Find the rate of change of temperature after one hour.

The Attempt at a Solution

Since it's asking for rate of change, I'm guessing I have to find the derivative of the equation with respect to t.


T(t) = 15 - 3t + $$\frac{4}{t - 1}$$

T`(t) = 0 - 3 + $$\frac{0(t - 1) - 1(4)}{(t-1)^{2}}$$ (Quotient Rule)

T`(t) = -3 + $$\frac{0 - 4}{(t-1)^{2}}$$

T`(t) = -3 + $$\frac{-4}{(t-1)^{2}}$$

T`(t) = -3 - $$\frac{4}{(t-1)^{2}}$$


Would I just plug in 1 after this?

 

[HallsofIvy]

Homework Statement

Suppose that t hours after a piece of food is put in the fridge its temperature (in Celsius) is

T(t) = 15 - 3t + $$\frac{4}{t - 1}$$

where 0 $$\leq$$ t $$\leq$$ 5.

Find the rate of change of temperature after one hour.

The Attempt at a Solution

Since it's asking for rate of change, I'm guessing I have to find the derivative of the equation with respect to t.
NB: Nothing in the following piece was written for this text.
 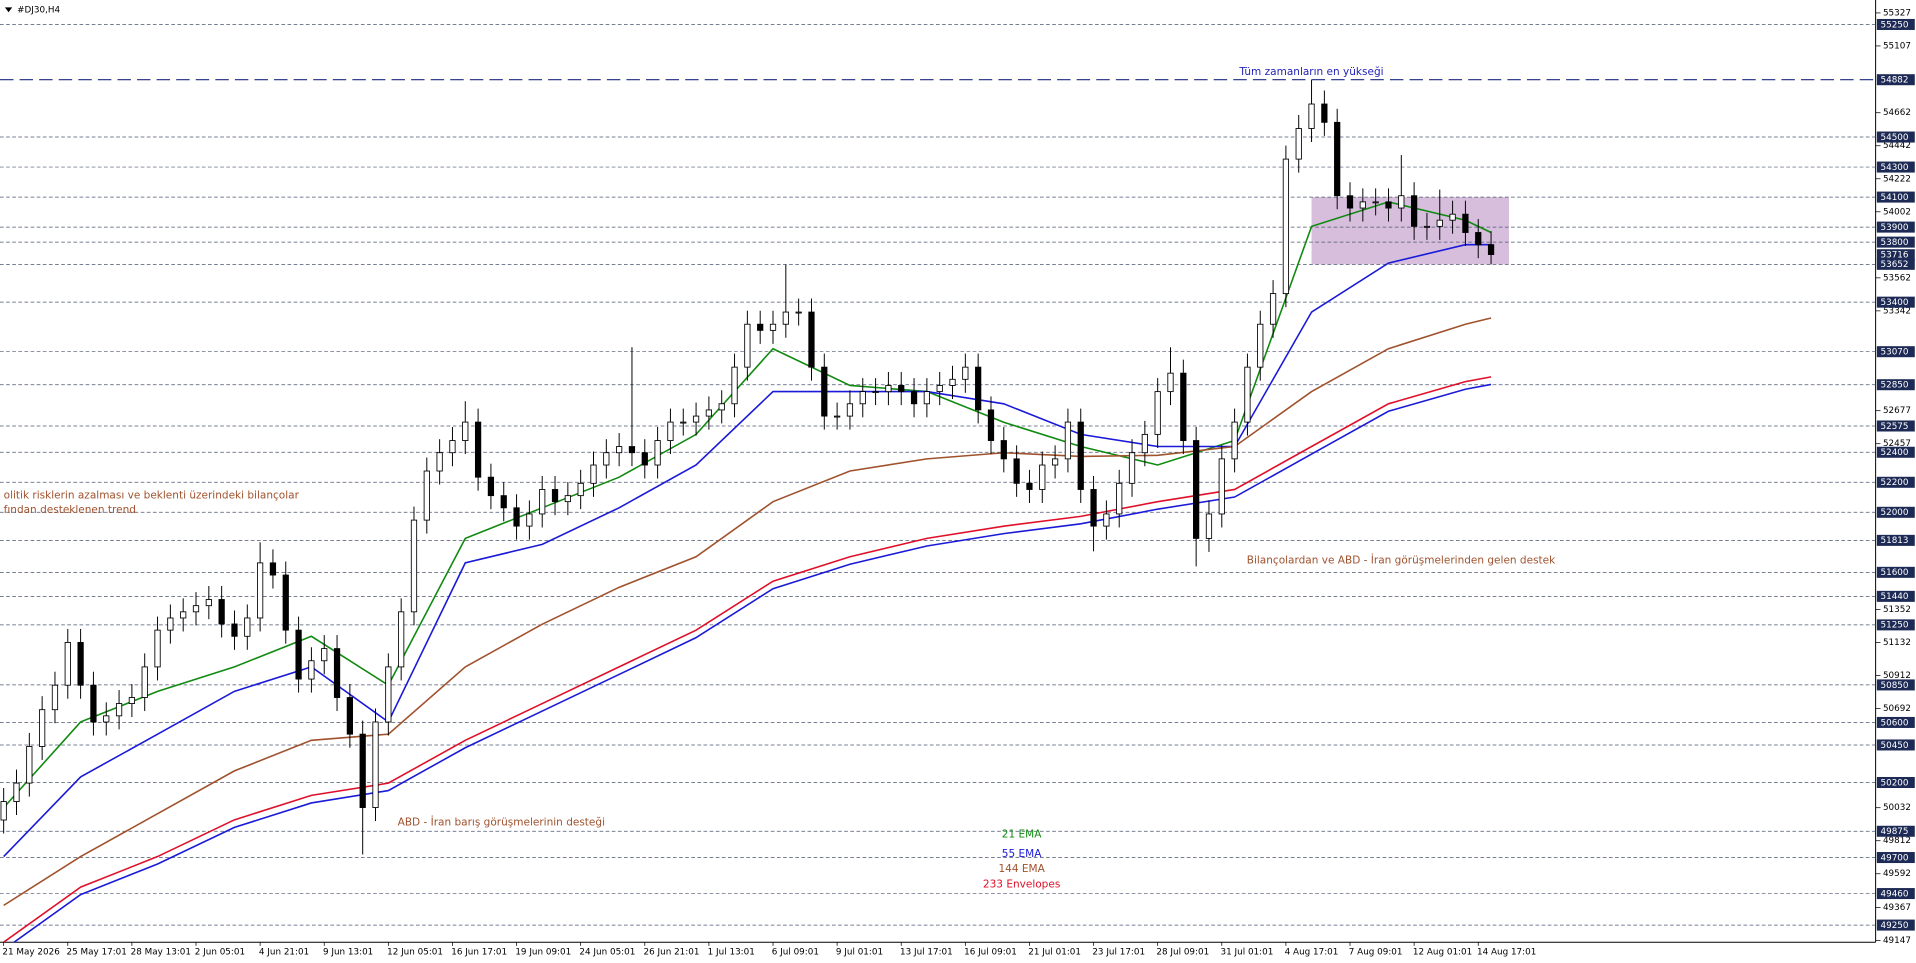 I want to click on x-tick-label: 12 Jun 05:01, so click(x=415, y=952).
Don't guess! The derivative of a function is its rate of change!

T(t) = 15 - 3t + $$\frac{4}{t - 1}$$

T`(t) = 0 - 3 + $$\frac{0(t - 1) - 1(4)}{(t-1)^{2}}$$ (Quotient Rule)
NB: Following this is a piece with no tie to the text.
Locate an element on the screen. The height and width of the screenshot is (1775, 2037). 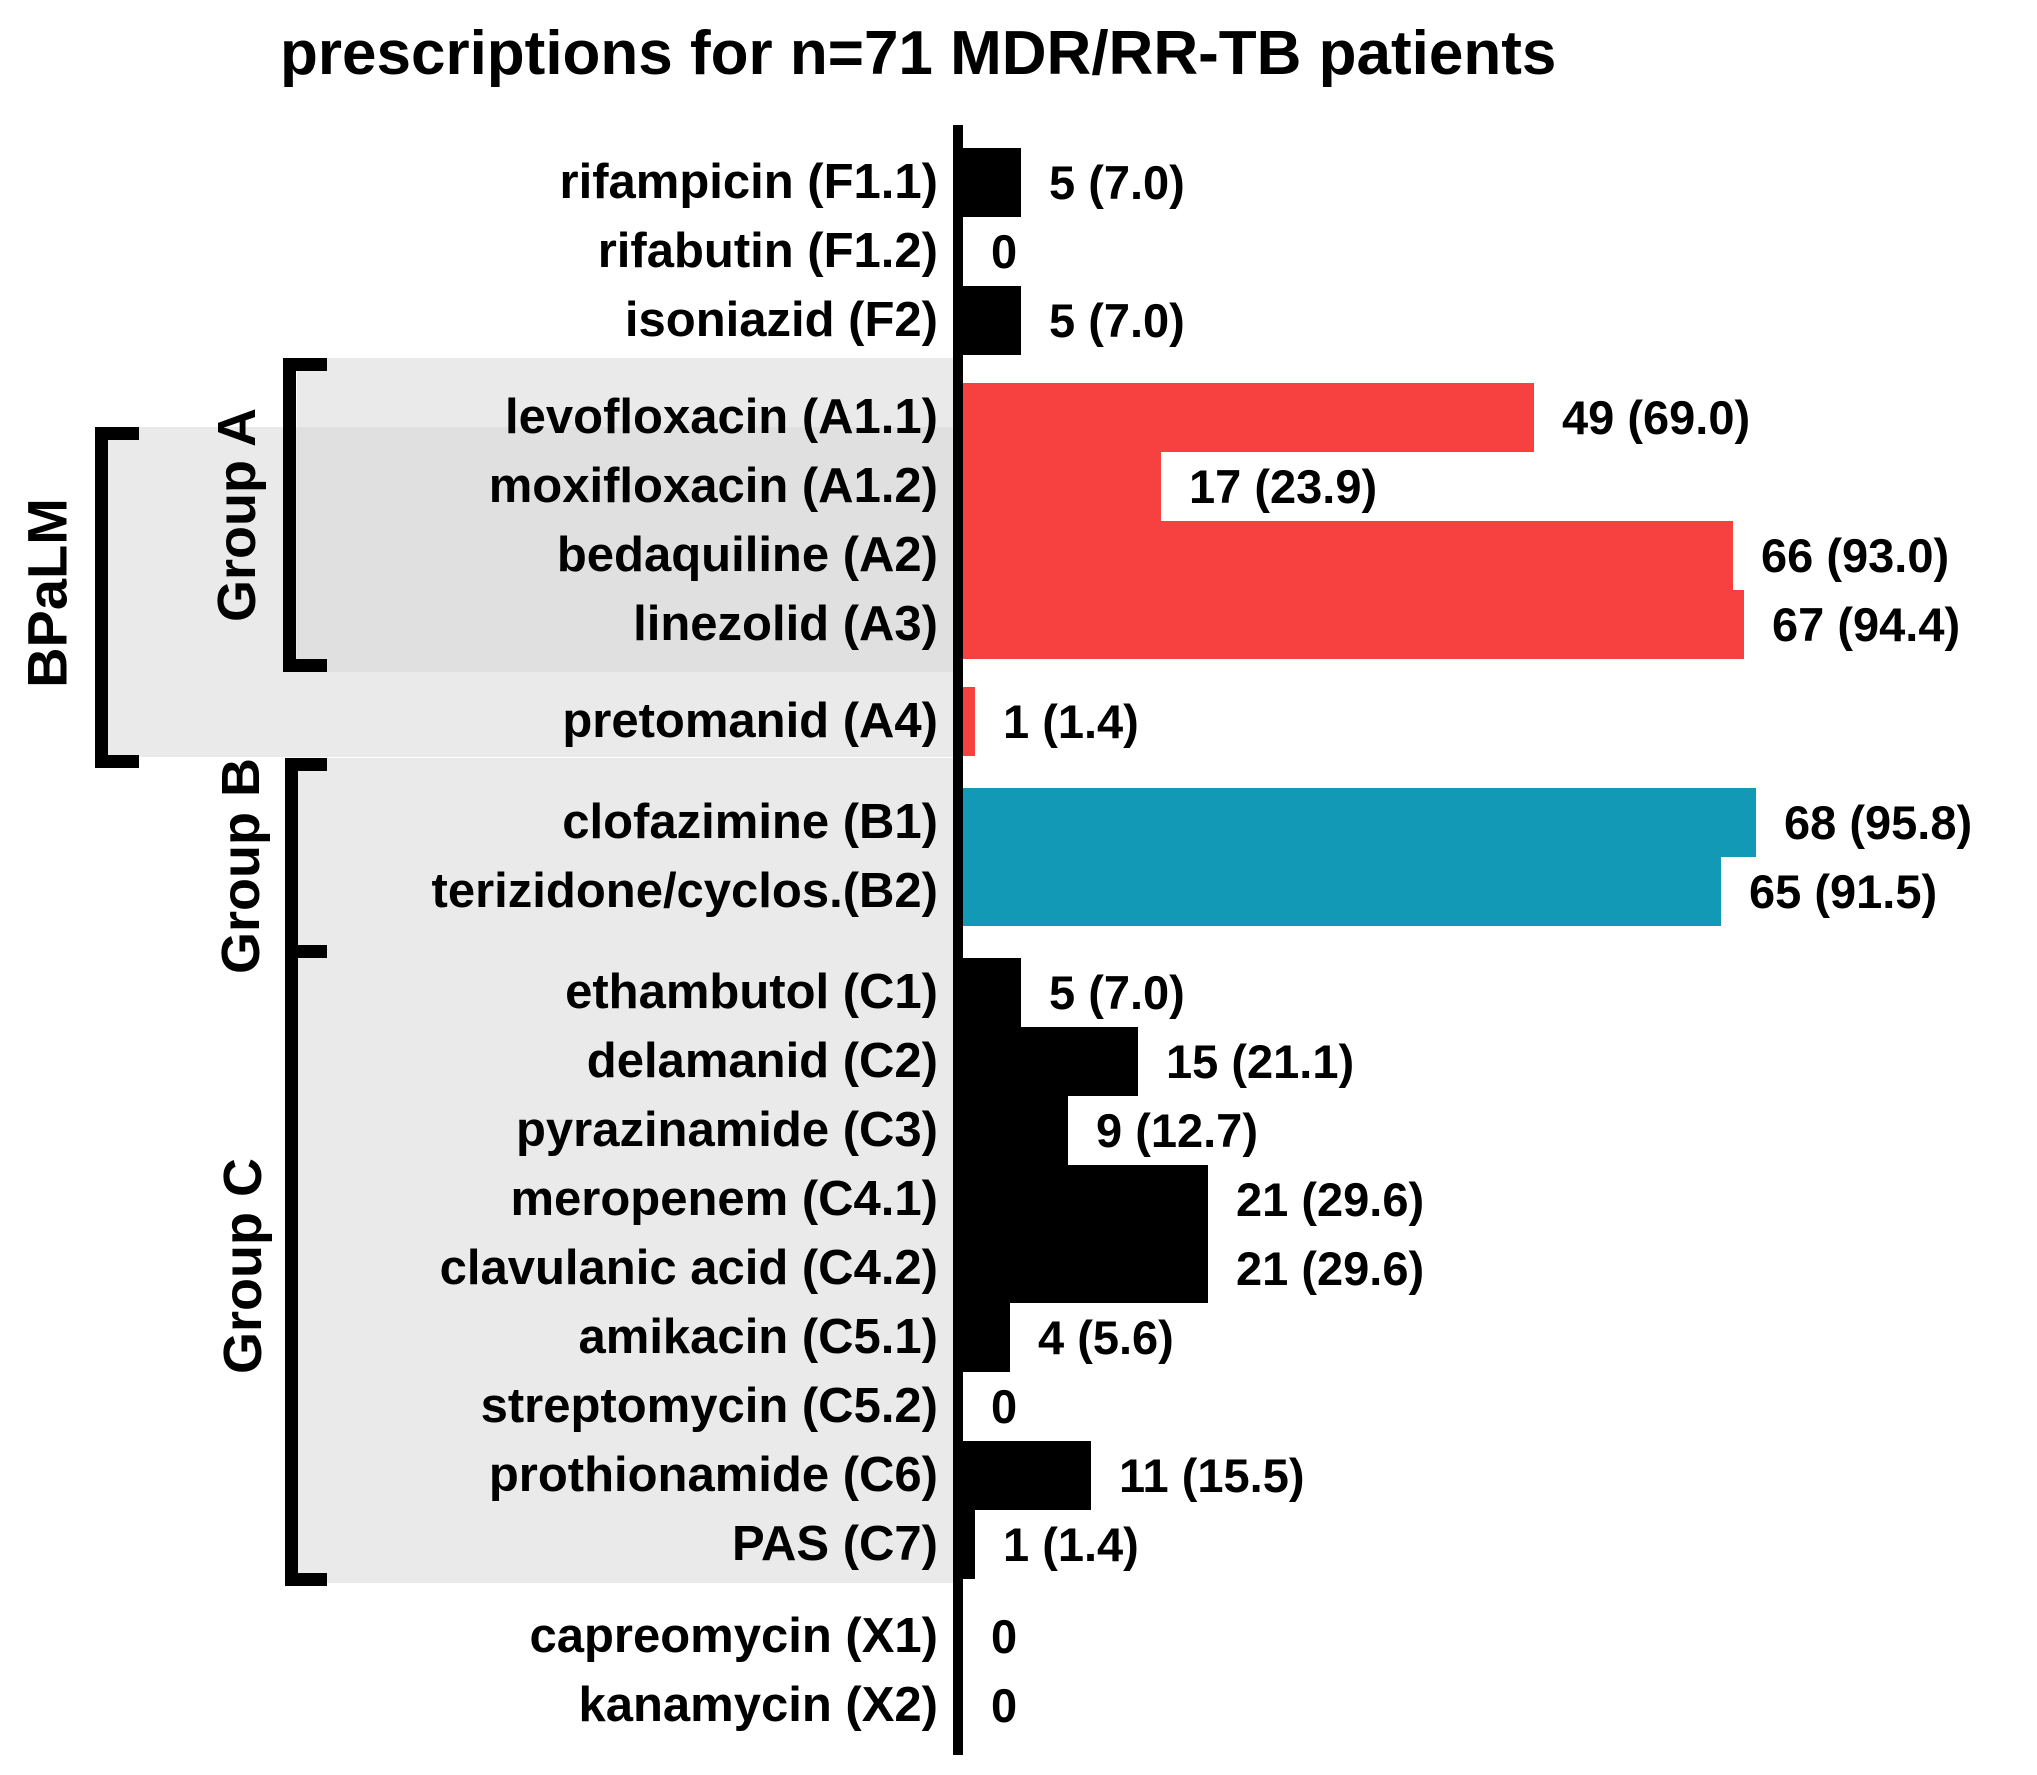
category-label: ethambutol (C1) is located at coordinates (752, 992).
T`(t) = -3 + $$\frac{0 - 4}{(t-1)^{2}}$$

T`(t) = -3 + $$\frac{-4}{(t-1)^{2}}$$

T`(t) = -3 - $$\frac{4}{(t-1)^{2}}$$


Would I just plug in 1 after this?

That's what you would like to do- but this function has serious problem at t= 1. Do you remember that, in order to have a derivative at a point, the function must be continuous there? Are you sure you have copied the problem correctly? That's a very strange temperature function! Isn't it peculiar that the temperature of the food goes up when it is put in the refridgerator?

 

[Incog]

Yes, I checked and checked again and that is the equation.

What if I were to plug in a value slightly greater than 1? Would that give me the rate of change after one hour?

 

[HallsofIvy]

Well, I just don't know what to say about a refrigerator where the temperature goes to infinity in one hour!